29 DE SEPTIEMBRE
Han pasado casi 80 años desde su creación y el mundo ha cambiado drásticamente. Ya no es suficiente una estructura que favorezca el ‘statu quo’ de unos pocos
Como considero la ONU el último bastión de la diplomacia internacional, un refugio donde los países pueden discutir, colaborar y evitar la guerra, siempre la apoyé con firmeza. Pero la realidad –los recientes vetos de Estados Unidos en contra de resoluciones que habían recibido el apoyo de todos los miembros permanentes y no permanentes contra el genocidio que perpetra Israel y el insensato y fatuo discurso de Trump– me ha llenado de amargura al evidenciar que, la ONU, en su formato actual, no funciona. Lo que se instituyó como promesa de paz y cooperación para evitar la barbarie –sigo creyendo en su viabilidad–, se ha convertido en una herramienta impotente, secuestrada por los intereses de los países con derecho de veto. Esos países, que ante todo tienen la última palabra, son los mismos que constantemente bloquean cualquier intento de reforma real. Han pasado casi 80 años desde su creación y el mundo ha cambiado drásticamente. Ya no es suficiente una estructura que favorezca el ‘statu quo’ de unos pocos. Los que realmente comprenden la necesidad de un cambio deben unirse y redactar una nueva Carta que corrija los abusos, presentarla ante la Asamblea General y, si por el veto de los de siempre no sale adelante, fundar una nueva organización internacional, libre de los obstáculos del veto y demás lastres, con un propósito claro: resolver los problemas globales de manera eficaz. Y establecer la nueva sede fuera de EE.UU. para que no pueda prohibir la entrada a delegaciones infringiendo la propia Carta.
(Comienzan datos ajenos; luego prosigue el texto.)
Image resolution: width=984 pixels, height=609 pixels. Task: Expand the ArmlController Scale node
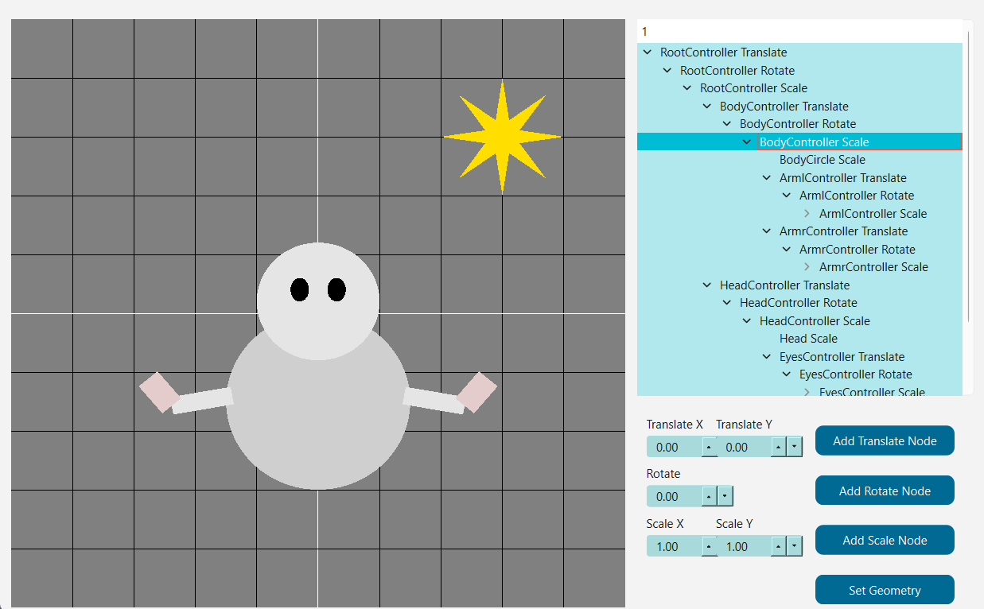coord(806,213)
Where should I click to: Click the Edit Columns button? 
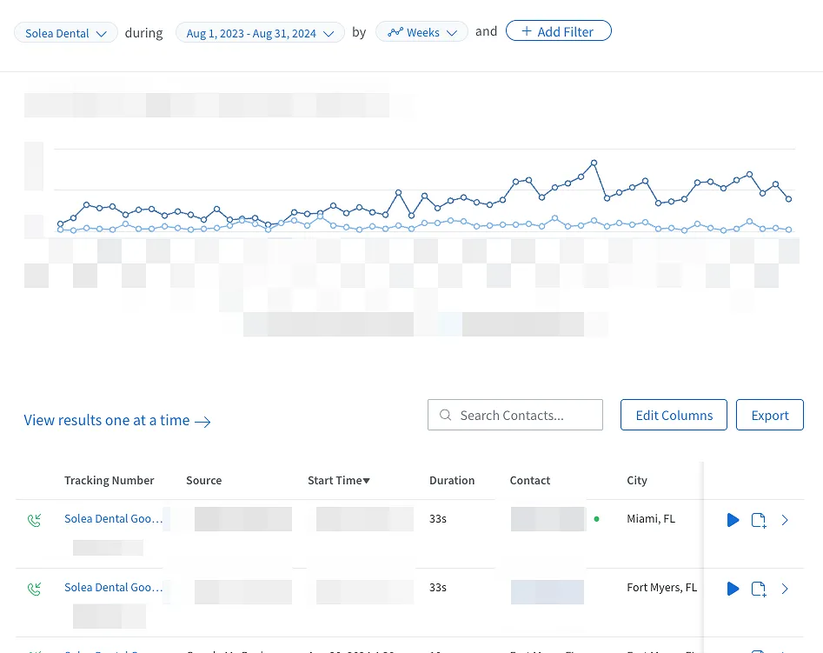click(674, 415)
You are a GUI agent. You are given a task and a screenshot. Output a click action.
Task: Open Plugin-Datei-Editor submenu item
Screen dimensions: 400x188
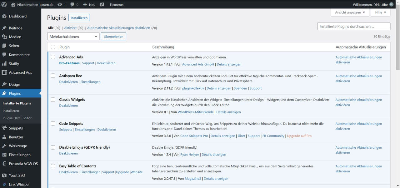pyautogui.click(x=17, y=118)
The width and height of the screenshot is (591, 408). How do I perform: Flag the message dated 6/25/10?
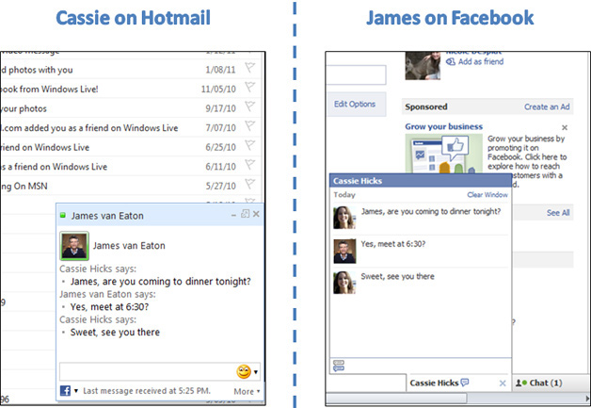tap(249, 146)

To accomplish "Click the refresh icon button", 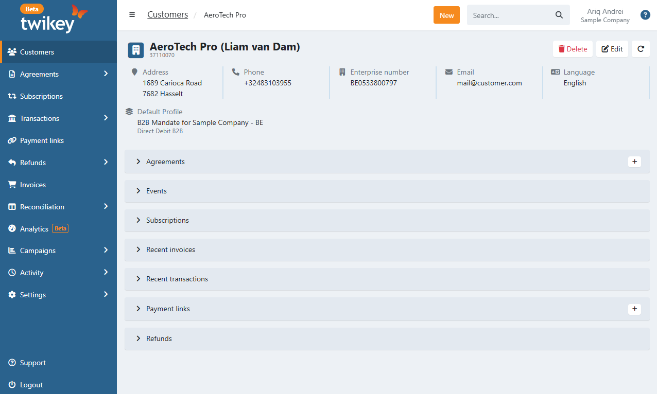I will click(x=641, y=49).
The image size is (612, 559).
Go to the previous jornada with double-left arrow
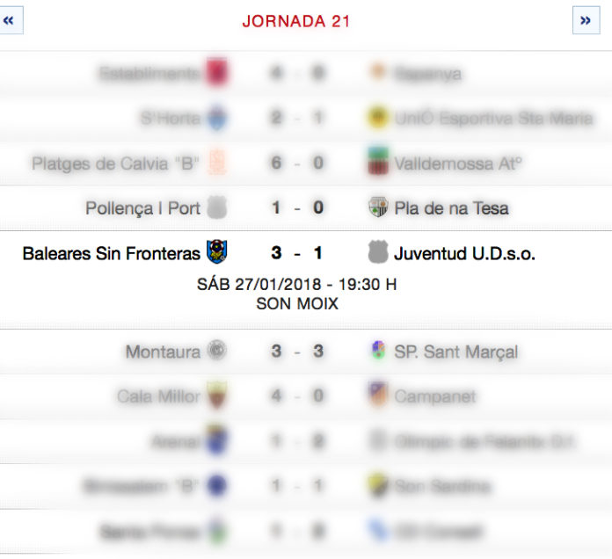coord(10,20)
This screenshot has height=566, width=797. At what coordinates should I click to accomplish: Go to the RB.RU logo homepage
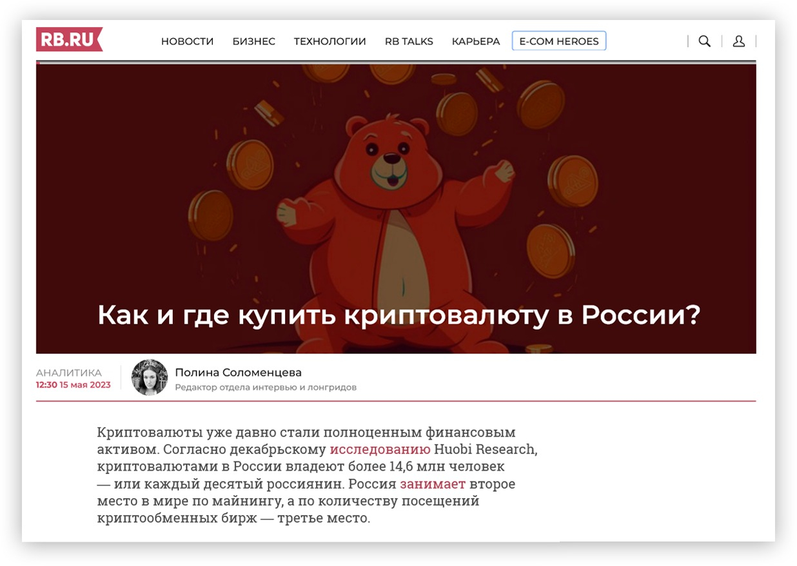pos(69,40)
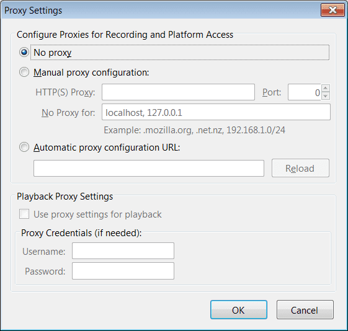Click the Password input field
The width and height of the screenshot is (348, 331).
[123, 271]
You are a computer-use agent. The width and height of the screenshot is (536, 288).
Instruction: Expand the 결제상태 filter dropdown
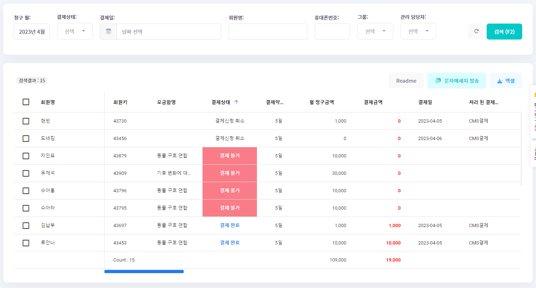(75, 32)
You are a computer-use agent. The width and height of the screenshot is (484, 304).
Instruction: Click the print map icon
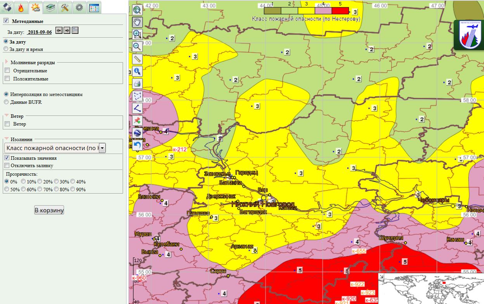point(137,83)
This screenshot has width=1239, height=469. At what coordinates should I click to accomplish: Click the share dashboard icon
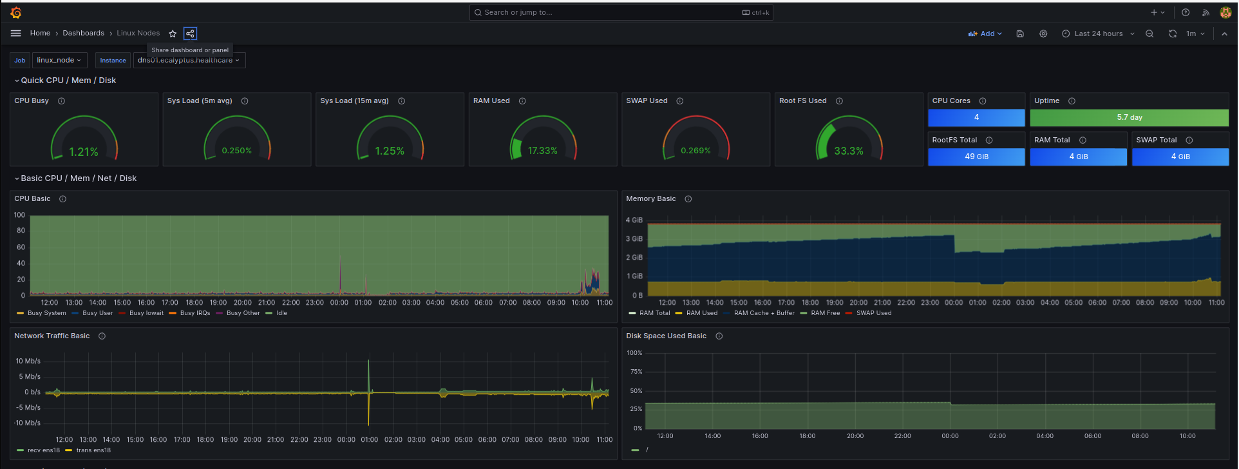(x=190, y=34)
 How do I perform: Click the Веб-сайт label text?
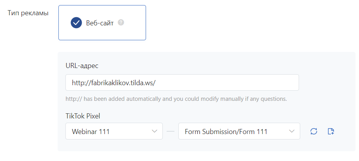point(100,23)
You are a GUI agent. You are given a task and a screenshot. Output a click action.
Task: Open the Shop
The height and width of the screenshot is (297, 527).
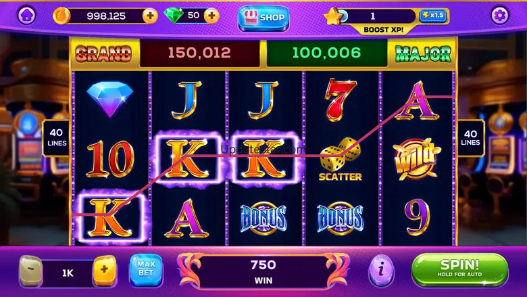(264, 18)
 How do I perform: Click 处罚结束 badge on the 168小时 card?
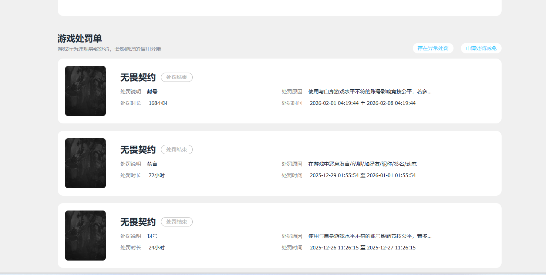(x=176, y=77)
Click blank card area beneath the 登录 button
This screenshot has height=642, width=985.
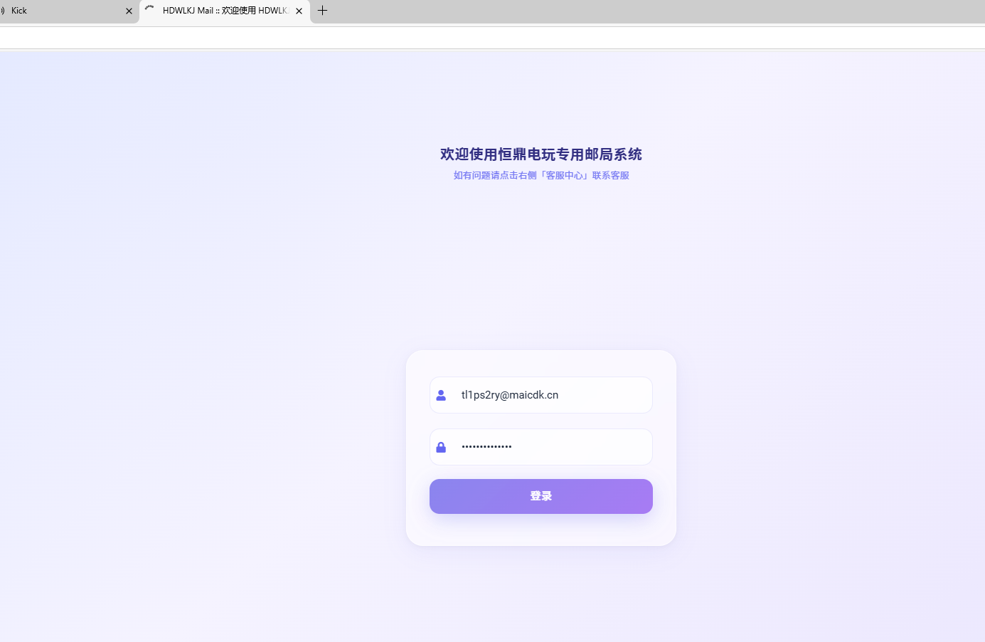(x=541, y=530)
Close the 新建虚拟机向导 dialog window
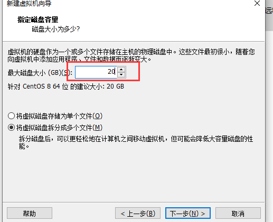This screenshot has width=273, height=222. [257, 3]
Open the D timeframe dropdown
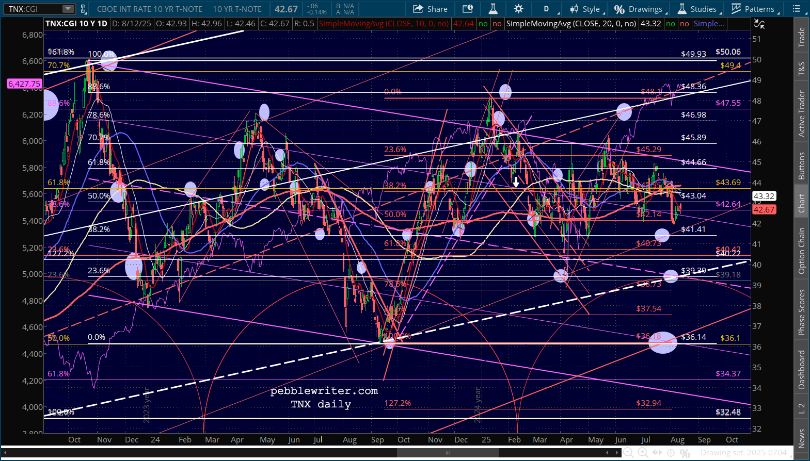This screenshot has width=810, height=461. tap(546, 9)

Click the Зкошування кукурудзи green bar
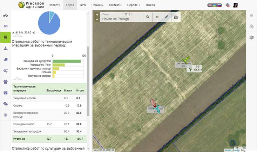coord(66,61)
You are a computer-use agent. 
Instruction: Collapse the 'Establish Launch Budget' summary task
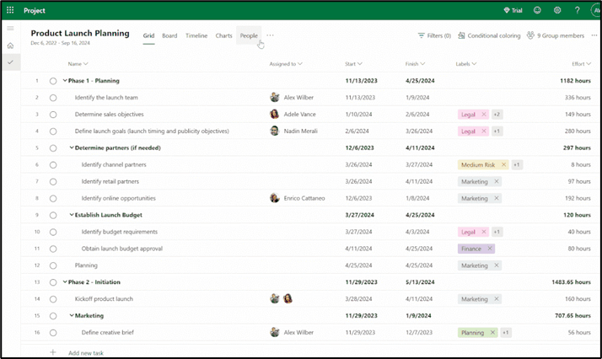tap(72, 215)
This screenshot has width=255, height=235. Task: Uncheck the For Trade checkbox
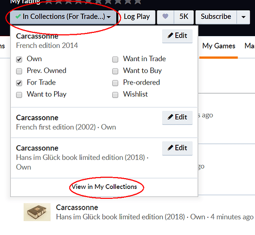click(x=19, y=83)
Si la ONU no está dispuesta a renovarse, la alternativa será inevitable: un nuevo organismo ha de surgir. De lo contrario, este mundo se desmoronará bajo la inacción de una institución obsoleta. El futuro y la paz no pueden esperar.
Miguel Fernández-Palacios. Madrid
Escritores sobrevalorados
Siento decir que el oportuno, hagiográfico y entusiasta artículo de Rodrigo Fresán en ABC sobre la figura de Thomas Pynchon se me atragantó. Lo mismo me ocurrió con las obras del propio Pynchon, que leí con esfuerzo en aquellos tiempos en que jugaba a ser ‘snob’ y postmoderno. No seré yo quien le niegue un lugar bajo el sol de los grandes escritores –¡ojo!–, aunque me parezca desmesurado situarlo a la altura de un Melville, por muchos galardones que haya recibido y por numerosas que sean las voces autorizadas que lo han celebrado, incluida la del mismísimo Harold Bloom.
El señor Pynchon, amigo de perderse por los cerros de Úbeda con su carga de referencias a la cultura pop, lleva décadas encarnando, a mi juicio, el declive literario norteamericano. Pienso que hubiera sido más provechoso que dedicara su indudable talento a escribir una novela redonda, en lugar de estirar la broma hasta el hartazgo. Fresán incluso apunta a la posibilidad de que Pynchon gane el Nobel el próximo octubre. Y, fantaseando un poco –que por ahora no está penado por la ley–, se me ocurre un nombre muy dispuesto para tales menesteres: Pedro Sánchez.